▶ **Page excerpt**
>> begin

Re: [eigen] RFC: making a deterministic and reproducable product codepat

Ramus,

It depends. For instance, are we talking about small/tiny matrices? If that's the case, coefficient based algorithms are already the fastest implementations - vectorization is something to ponder whether to have on or off and the packetsize's implications. You can have that in parallel/multi-threaded as well as a building block - however I'm guessing you're thinking of just large matrix mults - performance can still be good, but yes, we're not going to get the highest theoretical throughput. It's not a problem understanding of mathematics in ones solution, it's a problem of reproducability - to always get the same answer given the same inputs has alot of strength in it than the error analysis when we're talking about the computation part in terms of fault detection and system consistency. Error analysis qualifies how good and useful the answers are to the application (which also matters alot!) - but they shouldn't be expected to be substitutes for eachother. Also, tracking an error bound in large/complex software is quickly intractable - it is reasonable to do this for single routines but it would be very expensive (more so than reproducable software) to do this for all software written we'd want to understand in a larger system.

>> end

[Collected data]

>> begin

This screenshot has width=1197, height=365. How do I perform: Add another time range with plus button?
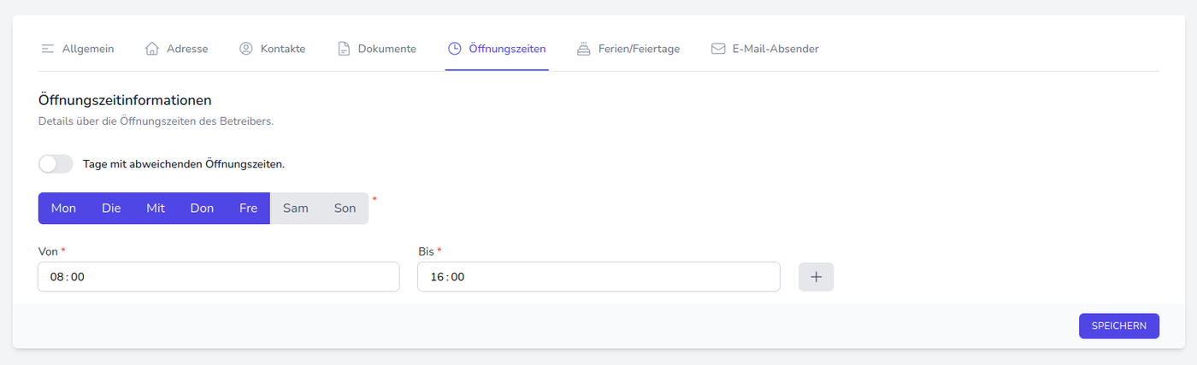point(816,277)
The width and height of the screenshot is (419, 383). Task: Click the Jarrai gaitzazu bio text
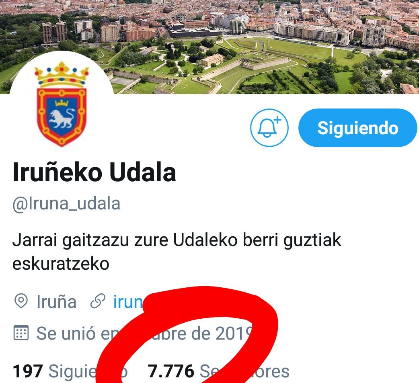(177, 251)
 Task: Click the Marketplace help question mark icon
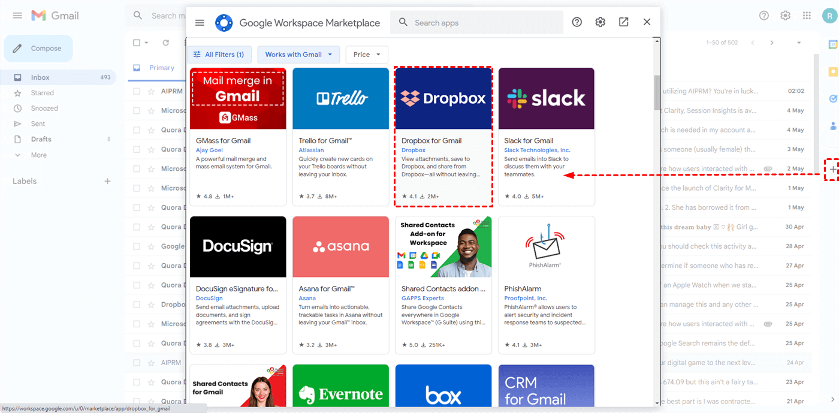pyautogui.click(x=577, y=22)
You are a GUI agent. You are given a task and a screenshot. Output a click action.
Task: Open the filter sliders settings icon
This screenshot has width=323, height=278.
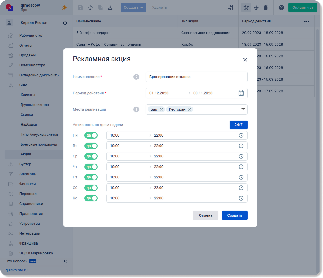231,8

>> end

▶ **To-do list**
#1 Answer these questions about the forum message on reproducible matrix products:
(a) For small or tiny matrices, which algorithms does the message call the fastest implementations already?
(b) What does error analysis qualify?
(c) Where is tracking an error bound called reasonable?
#2 How many lines of the records contain the word "icon"? Reply with the number only.

▶ **Answers per task**
#1
(a) Coefficient based algorithms.
(b) How good and useful the answers are to the application.
(c) For single routines.

#2 2